■ **What to do**:
Give the total number of lines in the data below that include "handle", and nothing else.
------------------------
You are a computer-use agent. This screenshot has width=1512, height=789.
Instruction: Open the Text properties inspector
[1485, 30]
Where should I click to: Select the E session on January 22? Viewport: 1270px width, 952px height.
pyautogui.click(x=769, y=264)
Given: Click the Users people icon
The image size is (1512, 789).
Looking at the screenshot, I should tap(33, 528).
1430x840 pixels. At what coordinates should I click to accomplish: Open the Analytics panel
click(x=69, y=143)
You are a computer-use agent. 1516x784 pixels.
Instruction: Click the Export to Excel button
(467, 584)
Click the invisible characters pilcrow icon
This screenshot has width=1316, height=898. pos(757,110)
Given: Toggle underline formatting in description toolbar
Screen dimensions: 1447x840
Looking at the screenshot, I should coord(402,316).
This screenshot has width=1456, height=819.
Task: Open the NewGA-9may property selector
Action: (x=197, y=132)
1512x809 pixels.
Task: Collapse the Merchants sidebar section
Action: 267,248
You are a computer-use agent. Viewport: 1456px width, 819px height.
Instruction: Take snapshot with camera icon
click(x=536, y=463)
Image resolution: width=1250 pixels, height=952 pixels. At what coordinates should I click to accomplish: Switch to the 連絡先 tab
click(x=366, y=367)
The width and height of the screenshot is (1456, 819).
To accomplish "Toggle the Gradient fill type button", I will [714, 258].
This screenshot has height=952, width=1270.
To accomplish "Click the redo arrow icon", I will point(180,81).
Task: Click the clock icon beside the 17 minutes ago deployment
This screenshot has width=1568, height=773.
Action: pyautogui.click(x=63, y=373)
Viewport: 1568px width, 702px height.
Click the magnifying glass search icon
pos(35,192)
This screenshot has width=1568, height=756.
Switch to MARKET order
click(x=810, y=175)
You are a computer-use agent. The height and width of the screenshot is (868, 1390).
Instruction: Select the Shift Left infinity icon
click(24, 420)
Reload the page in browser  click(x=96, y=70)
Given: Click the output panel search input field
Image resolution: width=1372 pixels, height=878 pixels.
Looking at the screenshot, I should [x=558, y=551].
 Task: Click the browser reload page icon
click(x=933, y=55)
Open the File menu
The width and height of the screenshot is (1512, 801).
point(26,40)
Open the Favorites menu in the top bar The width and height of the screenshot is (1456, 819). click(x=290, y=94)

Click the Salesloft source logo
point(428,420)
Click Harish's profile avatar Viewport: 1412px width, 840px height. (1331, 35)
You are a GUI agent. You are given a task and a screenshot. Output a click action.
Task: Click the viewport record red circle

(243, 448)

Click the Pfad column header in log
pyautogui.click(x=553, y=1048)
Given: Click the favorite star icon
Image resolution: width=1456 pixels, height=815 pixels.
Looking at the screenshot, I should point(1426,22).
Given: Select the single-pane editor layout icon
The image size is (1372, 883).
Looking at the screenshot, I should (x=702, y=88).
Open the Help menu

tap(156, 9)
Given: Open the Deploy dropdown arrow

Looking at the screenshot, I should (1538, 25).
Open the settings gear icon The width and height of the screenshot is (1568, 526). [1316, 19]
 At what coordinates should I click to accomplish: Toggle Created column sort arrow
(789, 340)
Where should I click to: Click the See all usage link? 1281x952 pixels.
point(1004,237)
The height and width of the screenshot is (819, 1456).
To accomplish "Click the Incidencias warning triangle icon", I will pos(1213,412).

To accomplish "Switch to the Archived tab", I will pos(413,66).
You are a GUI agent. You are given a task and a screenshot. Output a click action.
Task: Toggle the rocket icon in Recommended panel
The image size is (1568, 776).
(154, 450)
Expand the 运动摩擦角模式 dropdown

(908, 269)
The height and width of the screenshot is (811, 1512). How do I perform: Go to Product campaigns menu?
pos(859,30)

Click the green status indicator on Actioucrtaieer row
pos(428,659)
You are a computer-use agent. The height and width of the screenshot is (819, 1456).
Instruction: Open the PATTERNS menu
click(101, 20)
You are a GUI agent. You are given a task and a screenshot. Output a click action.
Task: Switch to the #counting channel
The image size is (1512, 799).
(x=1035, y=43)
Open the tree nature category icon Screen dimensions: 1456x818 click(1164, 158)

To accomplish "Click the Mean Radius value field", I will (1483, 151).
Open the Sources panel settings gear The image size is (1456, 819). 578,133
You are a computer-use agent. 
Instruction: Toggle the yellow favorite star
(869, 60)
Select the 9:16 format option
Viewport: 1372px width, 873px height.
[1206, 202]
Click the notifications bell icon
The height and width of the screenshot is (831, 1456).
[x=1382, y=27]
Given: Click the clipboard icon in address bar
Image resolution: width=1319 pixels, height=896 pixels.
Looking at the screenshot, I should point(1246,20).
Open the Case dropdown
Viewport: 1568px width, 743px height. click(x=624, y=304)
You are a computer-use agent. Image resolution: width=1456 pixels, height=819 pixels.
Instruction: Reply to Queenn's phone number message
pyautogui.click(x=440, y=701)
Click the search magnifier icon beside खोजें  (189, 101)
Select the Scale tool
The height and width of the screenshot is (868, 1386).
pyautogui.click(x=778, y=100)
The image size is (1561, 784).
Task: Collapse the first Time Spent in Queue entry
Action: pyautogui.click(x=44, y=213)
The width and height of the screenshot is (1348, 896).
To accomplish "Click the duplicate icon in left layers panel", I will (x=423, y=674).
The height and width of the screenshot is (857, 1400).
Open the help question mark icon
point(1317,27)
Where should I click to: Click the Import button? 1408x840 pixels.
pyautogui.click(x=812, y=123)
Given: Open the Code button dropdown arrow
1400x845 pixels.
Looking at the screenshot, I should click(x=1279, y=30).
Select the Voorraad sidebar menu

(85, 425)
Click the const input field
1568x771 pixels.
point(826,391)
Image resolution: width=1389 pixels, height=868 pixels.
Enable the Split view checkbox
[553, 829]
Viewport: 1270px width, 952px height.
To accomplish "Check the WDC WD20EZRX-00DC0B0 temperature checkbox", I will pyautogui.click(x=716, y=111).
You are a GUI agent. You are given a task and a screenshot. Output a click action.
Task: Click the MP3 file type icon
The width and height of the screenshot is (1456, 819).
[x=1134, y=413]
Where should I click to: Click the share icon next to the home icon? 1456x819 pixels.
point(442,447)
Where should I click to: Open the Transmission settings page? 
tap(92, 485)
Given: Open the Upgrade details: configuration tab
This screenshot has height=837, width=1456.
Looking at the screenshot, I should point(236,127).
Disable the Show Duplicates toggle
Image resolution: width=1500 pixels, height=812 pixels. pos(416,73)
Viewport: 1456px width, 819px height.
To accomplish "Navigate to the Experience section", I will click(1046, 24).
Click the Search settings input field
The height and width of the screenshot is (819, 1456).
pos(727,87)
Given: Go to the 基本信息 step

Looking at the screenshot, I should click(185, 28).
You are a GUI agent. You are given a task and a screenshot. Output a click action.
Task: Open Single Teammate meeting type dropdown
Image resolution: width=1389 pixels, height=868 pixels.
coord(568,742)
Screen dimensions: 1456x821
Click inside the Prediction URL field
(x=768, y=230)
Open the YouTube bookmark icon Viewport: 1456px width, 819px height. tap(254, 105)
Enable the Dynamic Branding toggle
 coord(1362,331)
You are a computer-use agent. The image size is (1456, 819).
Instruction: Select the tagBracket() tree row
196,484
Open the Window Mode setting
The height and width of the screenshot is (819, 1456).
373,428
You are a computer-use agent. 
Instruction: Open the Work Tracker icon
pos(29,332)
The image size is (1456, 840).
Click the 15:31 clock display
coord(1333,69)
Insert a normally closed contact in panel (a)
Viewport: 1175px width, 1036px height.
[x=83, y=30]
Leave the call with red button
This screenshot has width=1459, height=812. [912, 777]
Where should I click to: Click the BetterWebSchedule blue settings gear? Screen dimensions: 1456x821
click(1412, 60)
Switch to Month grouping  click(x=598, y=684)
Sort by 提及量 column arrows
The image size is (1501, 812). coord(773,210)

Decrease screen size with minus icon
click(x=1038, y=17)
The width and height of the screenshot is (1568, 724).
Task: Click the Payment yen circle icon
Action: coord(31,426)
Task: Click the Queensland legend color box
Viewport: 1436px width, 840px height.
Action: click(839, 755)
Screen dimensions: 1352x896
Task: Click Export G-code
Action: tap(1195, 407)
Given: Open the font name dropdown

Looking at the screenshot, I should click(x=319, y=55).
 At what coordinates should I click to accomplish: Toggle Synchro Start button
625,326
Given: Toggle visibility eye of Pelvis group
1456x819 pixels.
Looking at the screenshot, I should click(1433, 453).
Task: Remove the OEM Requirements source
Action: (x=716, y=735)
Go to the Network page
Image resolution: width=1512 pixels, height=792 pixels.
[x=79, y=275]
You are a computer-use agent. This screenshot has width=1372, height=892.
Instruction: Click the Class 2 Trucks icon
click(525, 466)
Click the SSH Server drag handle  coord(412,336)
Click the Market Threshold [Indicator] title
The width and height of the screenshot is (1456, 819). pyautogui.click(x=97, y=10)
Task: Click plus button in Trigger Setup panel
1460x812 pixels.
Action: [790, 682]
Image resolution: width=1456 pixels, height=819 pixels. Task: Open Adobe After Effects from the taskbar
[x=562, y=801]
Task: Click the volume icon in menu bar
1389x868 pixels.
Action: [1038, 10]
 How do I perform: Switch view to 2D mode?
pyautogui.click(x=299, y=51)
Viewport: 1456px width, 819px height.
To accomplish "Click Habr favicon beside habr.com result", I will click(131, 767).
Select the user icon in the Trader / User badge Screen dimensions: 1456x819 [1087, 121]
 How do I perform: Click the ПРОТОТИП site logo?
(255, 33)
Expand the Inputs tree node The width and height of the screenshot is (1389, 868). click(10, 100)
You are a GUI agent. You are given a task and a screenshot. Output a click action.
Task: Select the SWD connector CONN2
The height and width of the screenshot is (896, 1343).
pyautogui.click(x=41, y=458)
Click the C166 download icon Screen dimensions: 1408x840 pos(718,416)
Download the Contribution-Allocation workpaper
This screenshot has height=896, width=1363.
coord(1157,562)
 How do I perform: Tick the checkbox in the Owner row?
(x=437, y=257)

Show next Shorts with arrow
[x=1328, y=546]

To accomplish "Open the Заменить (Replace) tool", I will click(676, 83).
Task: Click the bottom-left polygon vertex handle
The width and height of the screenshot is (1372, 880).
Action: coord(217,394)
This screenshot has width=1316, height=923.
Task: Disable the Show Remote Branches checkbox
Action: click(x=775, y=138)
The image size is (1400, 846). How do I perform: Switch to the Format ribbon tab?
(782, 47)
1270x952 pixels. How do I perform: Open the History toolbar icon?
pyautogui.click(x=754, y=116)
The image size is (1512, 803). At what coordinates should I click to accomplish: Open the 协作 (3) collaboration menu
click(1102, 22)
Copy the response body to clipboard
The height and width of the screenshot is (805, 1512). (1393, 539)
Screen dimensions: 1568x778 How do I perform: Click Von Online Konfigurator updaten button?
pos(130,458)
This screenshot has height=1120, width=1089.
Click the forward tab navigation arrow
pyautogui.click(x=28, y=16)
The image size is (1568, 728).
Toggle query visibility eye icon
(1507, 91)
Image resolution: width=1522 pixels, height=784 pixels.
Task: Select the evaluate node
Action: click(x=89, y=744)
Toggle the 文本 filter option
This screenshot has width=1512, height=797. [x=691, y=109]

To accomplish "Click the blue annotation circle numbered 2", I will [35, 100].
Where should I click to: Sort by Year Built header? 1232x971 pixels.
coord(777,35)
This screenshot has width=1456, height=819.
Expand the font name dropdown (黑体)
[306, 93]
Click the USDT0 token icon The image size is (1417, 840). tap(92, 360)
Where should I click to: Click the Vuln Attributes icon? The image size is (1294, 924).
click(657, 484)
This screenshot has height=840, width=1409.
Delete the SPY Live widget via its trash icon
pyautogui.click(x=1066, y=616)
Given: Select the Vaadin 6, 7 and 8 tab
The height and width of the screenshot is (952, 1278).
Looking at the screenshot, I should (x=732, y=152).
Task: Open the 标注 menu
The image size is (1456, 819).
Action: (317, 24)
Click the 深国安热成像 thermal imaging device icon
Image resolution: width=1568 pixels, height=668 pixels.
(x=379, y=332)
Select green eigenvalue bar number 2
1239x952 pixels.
------------------------
■ **Solved problem**:
2